* [Énoncé 1]:
Pouvez-vous reproduire à l'identique les lignes de la liste, en commençant à la première ligne de la liste et en vous arrêtant après la ligne qui contient « Izrada sajtova (751, 1343) » ?

MAREST (Maret, Marais), PIERRE-GABRIEL, jésuite, missionnaire, né le 14 octobre 1662, mort à Kaskaskia, Illinois, en 1714.
Marest entra au noviciat des Jésuites, à Paris, en octobre 1681 et durant les six années suivantes il enseigna à Vannes. Après quelques années additionnelles d’études à Bourges et à Paris, on le nommait au Canada en 1694. Une expédition, qui avait pour mission d’arracher la baie d’Hudson à l’emprise anglaise, s’organisait sous le commandement de Pierre Le Moyne d’Iberville. On y affecta Marest en qualité d’aumônier ; « contre mon inclination », a dit le jeune prêtre qui désirait avant tout œuvrer chez les Indiens.
L’expédition quitta Québec le 10 août, à bord de deux frégates, le Poli et la Salamandre. Marest, que sa nouvelle expérience intéressait vivement, rédigea, au jour le jour, une relation du voyage. Vers la fin du mois, les vaisseaux atteignirent le détroit qui menait à la baie d’Hudson et, le 24 septembre, ils entraient dans la rivière Bourbon (Nelson). La rivière Sainte-Thérèse (Hayes) se déversait aussi dans la baie à cet endroit et c’est sur la rive de cette rivière que les Anglais avaient érigé le fort York. Le Poli mouilla dans la rivière Bourbon et la Salamandre, sous le commandement d’Iberville, mouilla dans la rivière Sainte-Thérèse « où je le suivis », écrivit Marest, et il ajoute : « notre vaisseau pensa périr » avant de finalement réussir à ancrer. Iberville pressa Marest, qui était fiévreux, de descendre à terre, mais le consciencieux jésuite refusa de quitter le navire en péril.

Relevés de localisation d'éléments
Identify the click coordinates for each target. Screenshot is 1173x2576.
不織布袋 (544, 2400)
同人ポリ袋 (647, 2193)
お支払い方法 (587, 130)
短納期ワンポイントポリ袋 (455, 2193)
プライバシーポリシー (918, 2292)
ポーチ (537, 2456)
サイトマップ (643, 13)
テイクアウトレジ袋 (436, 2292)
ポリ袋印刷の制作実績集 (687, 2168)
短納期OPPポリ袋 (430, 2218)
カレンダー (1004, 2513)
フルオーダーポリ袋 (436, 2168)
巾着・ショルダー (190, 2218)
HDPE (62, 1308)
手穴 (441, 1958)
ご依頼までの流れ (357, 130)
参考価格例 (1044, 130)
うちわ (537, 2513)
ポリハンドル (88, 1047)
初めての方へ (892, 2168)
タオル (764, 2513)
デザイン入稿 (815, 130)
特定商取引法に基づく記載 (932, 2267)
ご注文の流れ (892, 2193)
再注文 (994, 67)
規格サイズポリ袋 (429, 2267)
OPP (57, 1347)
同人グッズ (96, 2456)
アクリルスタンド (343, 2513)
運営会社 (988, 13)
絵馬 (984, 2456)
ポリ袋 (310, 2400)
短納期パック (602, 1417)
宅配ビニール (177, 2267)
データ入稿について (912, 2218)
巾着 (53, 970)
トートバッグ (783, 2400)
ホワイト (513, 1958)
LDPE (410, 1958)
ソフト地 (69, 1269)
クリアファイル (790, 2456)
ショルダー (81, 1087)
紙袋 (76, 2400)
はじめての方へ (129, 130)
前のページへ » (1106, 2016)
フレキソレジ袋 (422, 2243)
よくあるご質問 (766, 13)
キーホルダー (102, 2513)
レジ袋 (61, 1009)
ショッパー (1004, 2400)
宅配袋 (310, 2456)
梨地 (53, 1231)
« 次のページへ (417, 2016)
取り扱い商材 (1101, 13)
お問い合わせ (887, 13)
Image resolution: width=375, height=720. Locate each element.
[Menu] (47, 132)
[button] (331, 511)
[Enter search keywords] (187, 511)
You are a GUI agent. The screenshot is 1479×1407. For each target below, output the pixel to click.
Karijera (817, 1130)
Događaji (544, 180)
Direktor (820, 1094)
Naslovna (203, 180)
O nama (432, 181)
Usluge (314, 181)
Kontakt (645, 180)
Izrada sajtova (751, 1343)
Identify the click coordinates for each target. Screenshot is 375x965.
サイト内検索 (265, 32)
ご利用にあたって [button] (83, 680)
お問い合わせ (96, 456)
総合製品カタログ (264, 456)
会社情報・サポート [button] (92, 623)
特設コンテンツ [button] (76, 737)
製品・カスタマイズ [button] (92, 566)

* [Énoncé 2]:
Pouvez-vous renvoyer mot pour mot le passage de l'extrait sur Pierre-Gabriel Marest qui commence aux mots « Marest entra au » et s'arrête après les mots « chez les Indiens. » ?

* [Solution détaillée 1]:
Identify the click coordinates for each target. Screenshot is 1173x2576.
不織布袋 (544, 2400)
同人ポリ袋 (647, 2193)
お支払い方法 (587, 130)
短納期ワンポイントポリ袋 (455, 2193)
プライバシーポリシー (918, 2292)
ポーチ (537, 2456)
サイトマップ (643, 13)
テイクアウトレジ袋 (436, 2292)
ポリ袋印刷の制作実績集 (687, 2168)
短納期OPPポリ袋 (430, 2218)
カレンダー (1004, 2513)
フルオーダーポリ袋 (436, 2168)
巾着・ショルダー (190, 2218)
HDPE (62, 1308)
手穴 (441, 1958)
ご依頼までの流れ (357, 130)
参考価格例 (1044, 130)
うちわ (537, 2513)
ポリハンドル (88, 1047)
初めての方へ (892, 2168)
タオル (764, 2513)
デザイン入稿 (815, 130)
特定商取引法に基づく記載 (932, 2267)
ご注文の流れ (892, 2193)
再注文 (994, 67)
規格サイズポリ袋 (429, 2267)
OPP (57, 1347)
同人グッズ (96, 2456)
アクリルスタンド (343, 2513)
運営会社 (988, 13)
絵馬 (984, 2456)
ポリ袋 (310, 2400)
短納期パック (602, 1417)
宅配ビニール (177, 2267)
データ入稿について (912, 2218)
巾着 (53, 970)
トートバッグ (783, 2400)
ホワイト (513, 1958)
LDPE (410, 1958)
ソフト地 (69, 1269)
クリアファイル (790, 2456)
ショルダー (81, 1087)
紙袋 (76, 2400)
はじめての方へ (129, 130)
前のページへ » (1106, 2016)
フレキソレジ袋 (422, 2243)
よくあるご質問 (766, 13)
キーホルダー (102, 2513)
レジ袋 (61, 1009)
ショッパー (1004, 2400)
宅配袋 (310, 2456)
梨地 (53, 1231)
« 次のページへ (417, 2016)
取り扱い商材 (1101, 13)
お問い合わせ (887, 13)
Image resolution: width=375, height=720. Locate each element.
[Menu] (47, 132)
[button] (331, 511)
[Enter search keywords] (187, 511)
You are a GUI agent. The screenshot is 1479×1407. For each target below, output the pixel to click.
Karijera (817, 1130)
Događaji (544, 180)
Direktor (820, 1094)
Naslovna (203, 180)
O nama (432, 181)
Usluge (314, 181)
Kontakt (645, 180)
Izrada sajtova (751, 1343)

* [Solution détaillée 2]:
Marest entra au noviciat des Jésuites, à Paris, en octobre 1681 et durant les six années suivantes il enseigna à Vannes. Après quelques années additionnelles d’études à Bourges et à Paris, on le nommait au Canada en 1694. Une expédition, qui avait pour mission d’arracher la baie d’Hudson à l’emprise anglaise, s’organisait sous le commandement de Pierre Le Moyne d’Iberville. On y affecta Marest en qualité d’aumônier ; « contre mon inclination », a dit le jeune prêtre qui désirait avant tout œuvrer chez les Indiens.